By the numbers, Hudson would seem to be up to the task as it looks to deny the Falcons a title in their first trip ever to a state championship game.

"I don't think Hudson has got as much credit as they deserve because they have a really good defense and are very aggressive up front," Schwiesow said. "Honestly, I think it is the most aggressive team that we are going to face as far as what we have seen this year. West Hancock was pretty aggressive and pretty physical, but I think Hudson is even a little more physical.

"They are not a finesse team and they are going to come at you and they are going to bring the house and blitz. They will come out and try to establish those things that we have done and set the tone as far as the physicality is concerned."

The second-ranked Pirates (12-0) are giving up just 5.5 points a game while scoring at a clip of 45 a contest. The Falcons are even more high scoring at 57 points while yielding 9.6.

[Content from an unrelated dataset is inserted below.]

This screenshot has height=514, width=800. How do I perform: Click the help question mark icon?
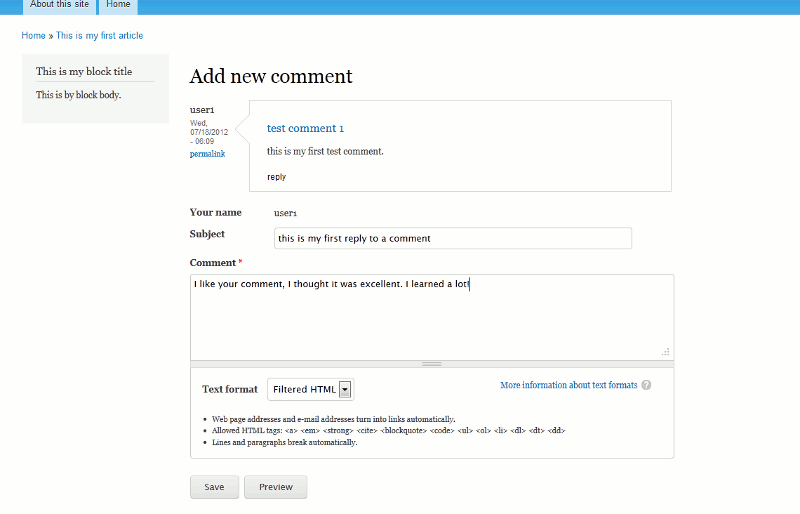[646, 385]
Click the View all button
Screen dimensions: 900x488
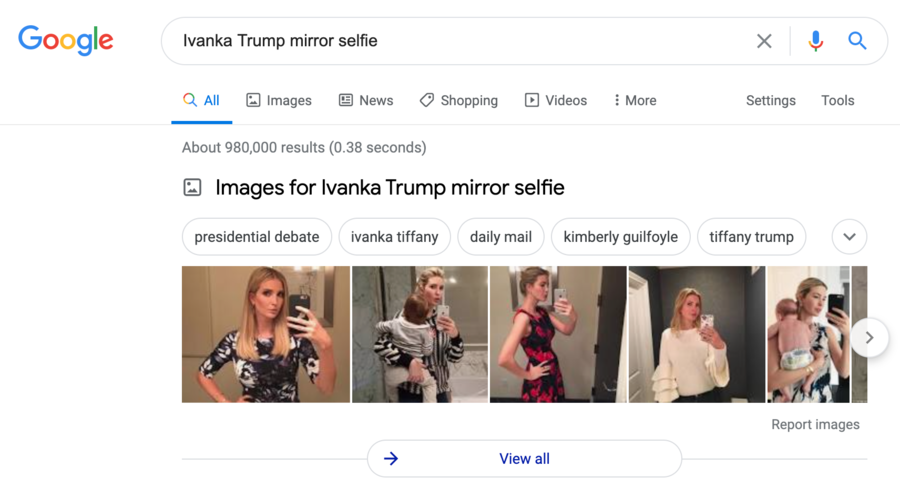524,459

Hudson has the size advantage on the offensive line and will look to establish the run as it has all season long. Junior running back Christian Seres has 1,871 yards rushing and 28 touchdowns. Cameron Fulcher and Alec Staebell have also eclipsed 400 yards while quarterback Jacob Murray has thrown for 1,277 yards and 15 scores.

"They do a good job of running the ball and they do a good job of throwing the ball," Schwiesow said.

The Falcons coach expects an old-fashioned football game to decide the Class A champion and he likes the team he is bringing to the UNI-Dome.

"We are not going to shy away from the situation and we are going to get after them," he said. "I think our kids enjoy that type of thing, I think they enjoy being challenged. When a team comes out and punches you in the mouth, especially if they do a little talking after the play, we are not a big talking team, we are not a big jumping around team ... but if you come out and antagonize them a little bit they will get fired up.

"We are looking forward to somebody coming out and slapping us a little bit and getting us going."

Hudson pulled away from St. Ansgar in the second half of their semifinal 41-17 last Friday and is in the championship game for the fifth time in school history. The Pirates are looking for their first title 1994, their most recent trip to the championship game.

Schwiesow took some time this week to get the thoughts of one other coach before taking the field. His brother, Devin, is an assistant on the St. Ansgar coaching staff.

"He will help us out just like we would them," Schwiesow said.